Metadata-Version: 2.4
Name: ml-training-base
Version: 0.3.3
Summary: A base library for ML training (supervised) with environment setup and logging.
Author-email: Chris van den Berg <cvandenberg1105@googlemail.com>
License: MIT
Keywords: machine-learning,training,tensorflow,keras,supervised-learning
Classifier: Programming Language :: Python :: 3
Classifier: Operating System :: OS Independent
Requires-Python: >=3.7
Description-Content-Type: text/markdown
License-File: LICENSE
Requires-Dist: numpy>=1.23
Requires-Dist: tensorflow>=2.1
Requires-Dist: PyYAML>=6.0
Requires-Dist: torch>=2.7
Dynamic: license-file

# Machine Learning Training Base (ml-training-base)

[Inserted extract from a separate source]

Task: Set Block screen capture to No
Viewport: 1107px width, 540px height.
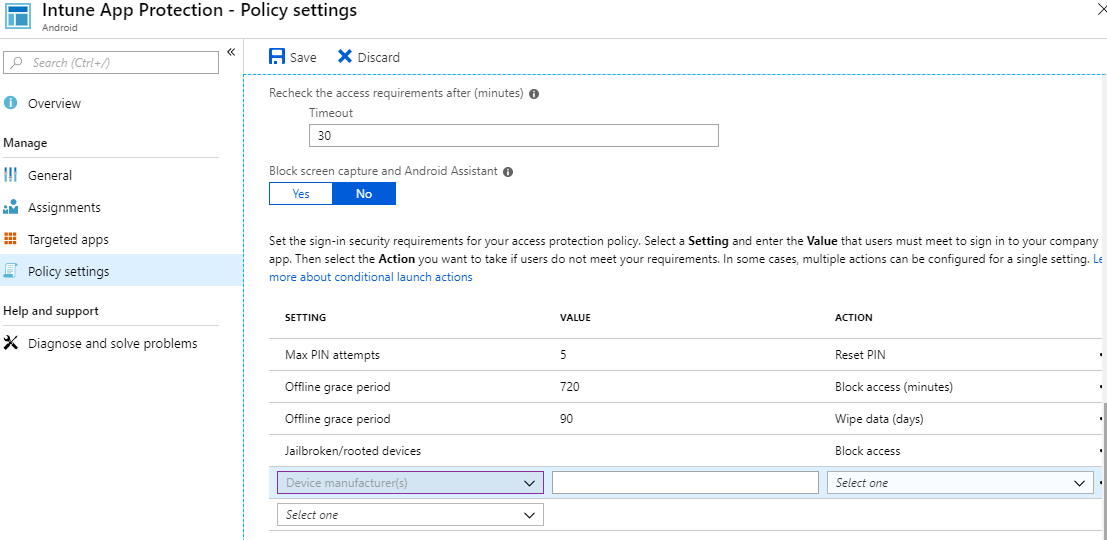Action: pyautogui.click(x=364, y=194)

`ml-training-base` is a Python package providing base classes and utilities for machine learning projects. Currently, the package only supports supervised learning.

It includes:
* A configurable logging setup for both console and file outputs. 
* Base classes for data loaders (`BaseSupervisedDataLoader`).
* An environment setup class for deterministic training (`TrainingEnvironment`), ensuring reproducible runs.
* A base trainer class (`BaseSupervisedTrainer`) that outlines a typical training workflow in supervised learning.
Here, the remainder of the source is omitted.